- **SELECTED PASSAGE**:
▽

Pelvic congestion syndrome symptoms inside the pelvis include pelvic pain, ‘heaviness’ or ‘dragging’ sensation to pelvis or perineum and genitals, bloating, dyspareunia, lower abdominal pain, stress incontinence and irritable bowel-like symptoms.

Outside the pelvis there may be varicose veins (vulva, groin, buttock, lower limb), leg swelling or heaviness and chronic venous symptoms (e.g. eczema pigmentation). Symptoms can be variable in nature and position and are often worsened by menstrual periods due to hormonal influences on pelvic venous dilatation and worsened by increased abdominal pressure (e.g. lifting, prolonged standing).

The primary pathophysiology is associated with incompetence of the ovarian (uni or bilateral, left more than right side) and pelvic vein plexus. This does not affect the localisation of patient symptoms.

Varicose veins (left), Ovarian vein embolisation – incompetent ovarian vein (right) and OVE (middle)

In the vast majority of cases this is associated with ovarian vein incompetence. However, in some cases it can be associated with internal iliac vein incompetence. This incompetence can be congenital (nulliparous women), but pregnancy is strongly associated with secondary incompetence.

This incompetence results in pelvic venous hypertension and dilated congested pelvic varicosities involving the uterus, rectum, bladder, vagina, and secondary lower limb pressurisation causing inflammation and the constellation of PCS symptoms. 

May Thurner Syndrome

Rarely, pelvic venous hypertension can be associated with extrinsic venous compression caused by a May-Thurner Syndrome (iliac vein compression between iliac artery and spine) or a Nutcracker Syndrome (renal vein compression between aorta and superior mesenteric artery).

Specialist pelvic ultrasound utilising transvaginal imaging has been demonstrated as the most sensitive for identifying pelvic varicosities and dilated ovarian veins to suggest PCS as well as to exclude other primary gynaecological pathologies. In CPP or suspected PCS, a pelvic transabdominal and transvaginal ultrasound should be undertaken. CT or MR venography have some role but should not be used initially due to a low specificity. In most cases it should be utilised as interventional planning imaging or to assess for compressive syndromes. 

While medical treatment options exist, the mainstay and gold-standard treatment in ultrasound confirmed or clinically suspected PCS is minimally invasive interventional abdominal venography and endovascular ovarian vein embolisation (OVE). This is an extremely low-risk, percutaneous day-case endovascular procedure under local anaesthesia and sedation in which the abdominal and pelvic venous anatomy is definitively assessed and treated in the same procedure if found to be abnormal.

△

- **EXTRACTED MATERIAL**:
▽

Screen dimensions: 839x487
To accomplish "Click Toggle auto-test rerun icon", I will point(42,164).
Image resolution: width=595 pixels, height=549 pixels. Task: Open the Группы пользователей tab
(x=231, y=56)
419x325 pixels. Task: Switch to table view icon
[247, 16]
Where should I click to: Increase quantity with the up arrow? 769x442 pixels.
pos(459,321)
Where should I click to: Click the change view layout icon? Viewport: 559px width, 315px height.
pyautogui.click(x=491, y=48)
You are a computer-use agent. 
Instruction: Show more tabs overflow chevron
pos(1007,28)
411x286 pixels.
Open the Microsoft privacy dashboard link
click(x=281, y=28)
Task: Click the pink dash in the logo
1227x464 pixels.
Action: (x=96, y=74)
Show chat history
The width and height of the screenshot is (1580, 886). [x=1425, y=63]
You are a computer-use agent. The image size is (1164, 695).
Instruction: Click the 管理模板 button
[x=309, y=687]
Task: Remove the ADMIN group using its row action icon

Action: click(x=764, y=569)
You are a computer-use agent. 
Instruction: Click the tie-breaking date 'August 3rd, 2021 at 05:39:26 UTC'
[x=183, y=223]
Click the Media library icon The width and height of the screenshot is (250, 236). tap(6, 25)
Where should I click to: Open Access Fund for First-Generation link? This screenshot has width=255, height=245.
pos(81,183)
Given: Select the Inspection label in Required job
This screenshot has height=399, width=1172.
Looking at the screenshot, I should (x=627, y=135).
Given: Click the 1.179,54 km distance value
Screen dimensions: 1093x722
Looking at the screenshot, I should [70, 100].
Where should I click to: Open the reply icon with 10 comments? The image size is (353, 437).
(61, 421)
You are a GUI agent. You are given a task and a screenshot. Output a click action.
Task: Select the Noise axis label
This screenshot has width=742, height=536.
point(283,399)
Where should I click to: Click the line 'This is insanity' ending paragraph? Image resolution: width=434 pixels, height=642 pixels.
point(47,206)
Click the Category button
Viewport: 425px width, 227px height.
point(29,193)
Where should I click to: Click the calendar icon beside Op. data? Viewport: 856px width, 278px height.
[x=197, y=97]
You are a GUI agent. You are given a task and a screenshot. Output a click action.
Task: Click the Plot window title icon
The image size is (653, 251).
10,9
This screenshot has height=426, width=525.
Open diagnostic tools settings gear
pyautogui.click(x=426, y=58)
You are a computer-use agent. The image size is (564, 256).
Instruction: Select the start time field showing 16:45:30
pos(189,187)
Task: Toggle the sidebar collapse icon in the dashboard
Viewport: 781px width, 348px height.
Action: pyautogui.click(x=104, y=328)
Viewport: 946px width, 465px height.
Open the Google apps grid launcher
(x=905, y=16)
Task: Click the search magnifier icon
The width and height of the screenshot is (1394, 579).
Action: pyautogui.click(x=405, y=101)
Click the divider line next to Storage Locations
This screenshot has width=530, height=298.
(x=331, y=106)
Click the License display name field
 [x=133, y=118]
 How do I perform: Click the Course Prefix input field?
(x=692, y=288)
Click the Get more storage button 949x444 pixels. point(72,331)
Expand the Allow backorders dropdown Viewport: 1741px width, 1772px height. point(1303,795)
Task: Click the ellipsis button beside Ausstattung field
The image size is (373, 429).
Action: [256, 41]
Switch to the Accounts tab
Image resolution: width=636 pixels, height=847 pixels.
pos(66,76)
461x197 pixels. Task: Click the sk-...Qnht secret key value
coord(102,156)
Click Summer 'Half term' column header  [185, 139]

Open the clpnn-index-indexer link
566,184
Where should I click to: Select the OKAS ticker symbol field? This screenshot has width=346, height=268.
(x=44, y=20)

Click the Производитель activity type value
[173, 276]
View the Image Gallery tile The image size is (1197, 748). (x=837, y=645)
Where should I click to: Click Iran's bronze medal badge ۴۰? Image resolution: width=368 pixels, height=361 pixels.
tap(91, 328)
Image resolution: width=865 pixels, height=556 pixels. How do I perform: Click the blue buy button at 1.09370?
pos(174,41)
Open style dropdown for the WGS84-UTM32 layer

△

- **TASK 1**:
Answer these from the passage on pelvic congestion syndrome:
(a) Which two activities are given as examples of increased abdominal pressure that worsens symptoms?
(b) In a Nutcracker Syndrome, which vein is compressed, and between which two structures?
(c) For what two purposes should CT or MR venography be used in most cases?
- **TASK 2**:
Reproduce the passage on pelvic congestion syndrome word for word, starting with "In the vast" and going on through "with secondary incompetence.".
- **TASK 3**:
For each statement, say whether it agrees with the passage on pelvic congestion syndrome. Give yes or no and quote the words that decide it.
(a) Symptoms tend to ease during menstrual periods.
(b) Ovarian vein incompetence occurs more often on the left side than on the right.
(c) May-Thurner Syndrome is a common cause of pelvic venous hypertension.

- **TASK RESPONSE 1**:
(a) Lifting and prolonged standing.
(b) The renal vein, compressed between the aorta and the superior mesenteric artery.
(c) As interventional planning imaging, or to assess for compressive syndromes.

- **TASK RESPONSE 2**:
In the vast majority of cases this is associated with ovarian vein incompetence. However, in some cases it can be associated with internal iliac vein incompetence. This incompetence can be congenital (nulliparous women), but pregnancy is strongly associated with secondary incompetence.

- **TASK RESPONSE 3**:
(a) No: "often worsened by menstrual periods"
(b) Yes: "left more than right side"
(c) No: "Rarely, pelvic venous hypertension can be associated with extrinsic venous compression caused by a May-Thurner Syndrome"